Task: I need the lines from the one containing "Screen dimensions: 599x364" through the last line of the entries retyped exactly, with no pictures among them.

Input material:
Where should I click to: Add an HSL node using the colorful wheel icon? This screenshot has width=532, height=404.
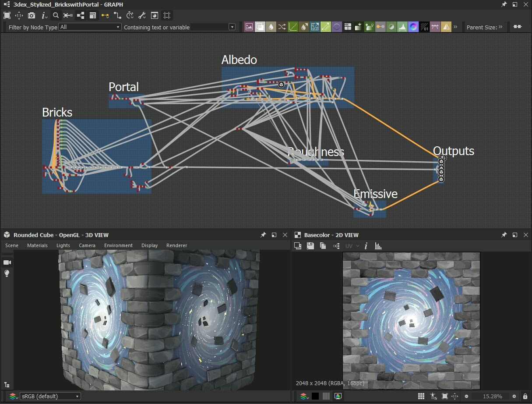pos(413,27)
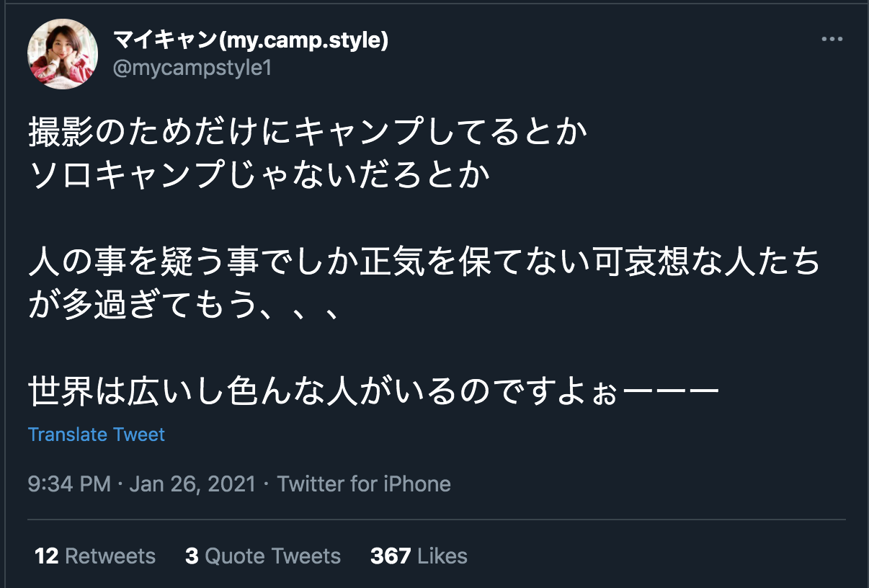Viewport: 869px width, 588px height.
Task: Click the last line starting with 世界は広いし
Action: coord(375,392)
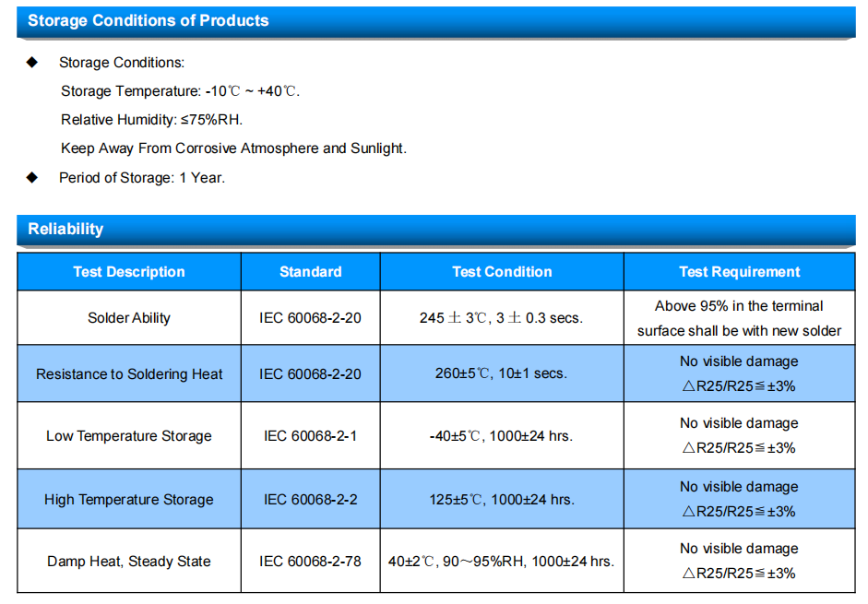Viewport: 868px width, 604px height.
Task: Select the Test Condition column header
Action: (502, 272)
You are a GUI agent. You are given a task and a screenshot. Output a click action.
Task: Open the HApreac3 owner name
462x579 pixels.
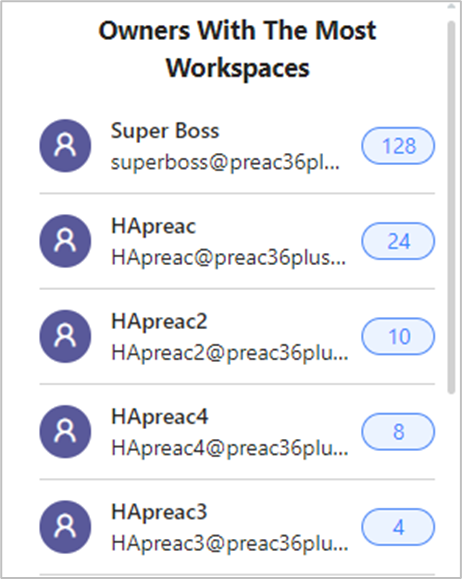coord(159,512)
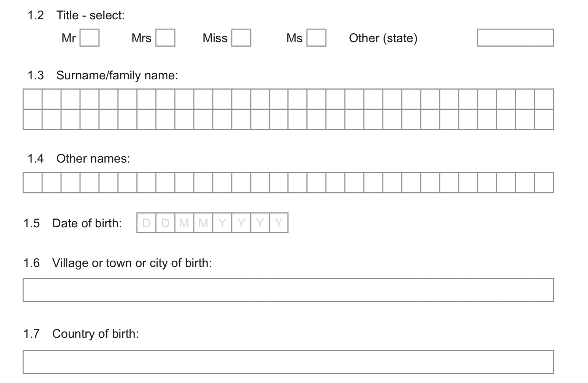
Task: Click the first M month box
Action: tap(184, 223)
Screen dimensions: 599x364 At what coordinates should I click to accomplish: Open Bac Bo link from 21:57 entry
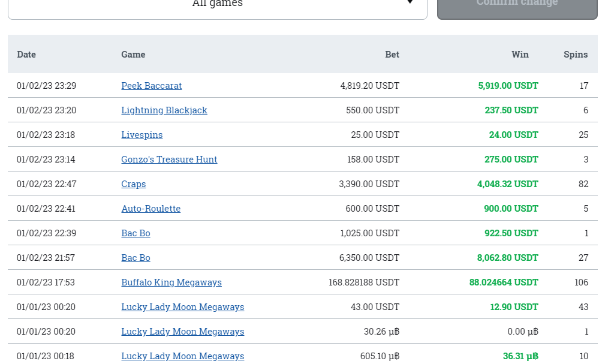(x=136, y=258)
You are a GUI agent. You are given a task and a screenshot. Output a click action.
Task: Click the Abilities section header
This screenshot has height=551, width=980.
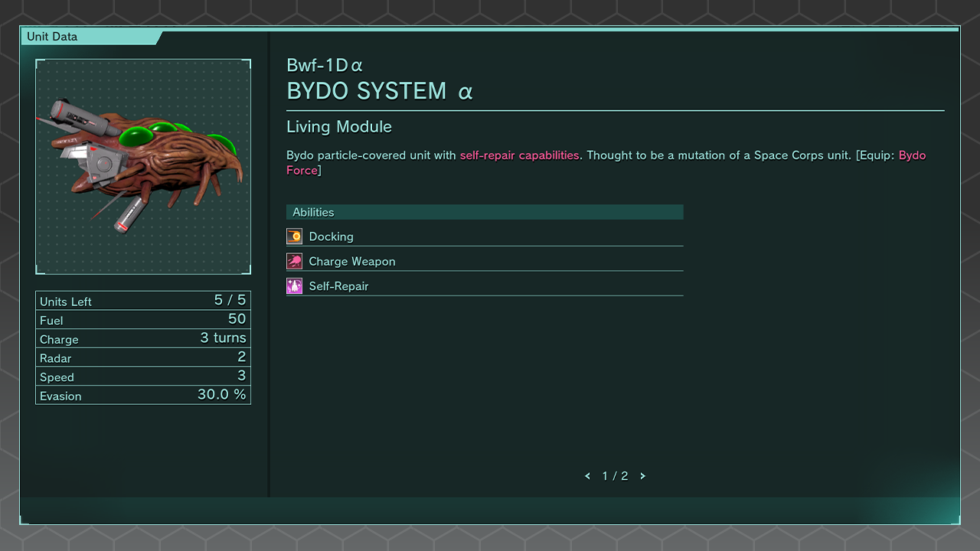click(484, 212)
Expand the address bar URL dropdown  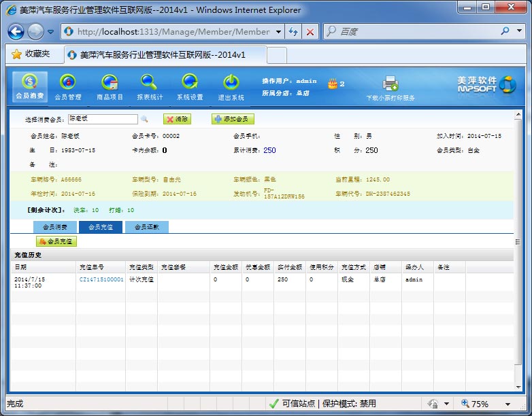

Solution to this task:
Screen dimensions: 599x364 At what coordinates should I click to accomplish: Open Bac Bo link from 21:57 entry
(x=136, y=258)
You are a GUI agent. You are given a task and a screenshot. Output a click action.
Task: Click the Abilities section header
This screenshot has height=551, width=980.
click(484, 212)
Expand the address bar URL dropdown  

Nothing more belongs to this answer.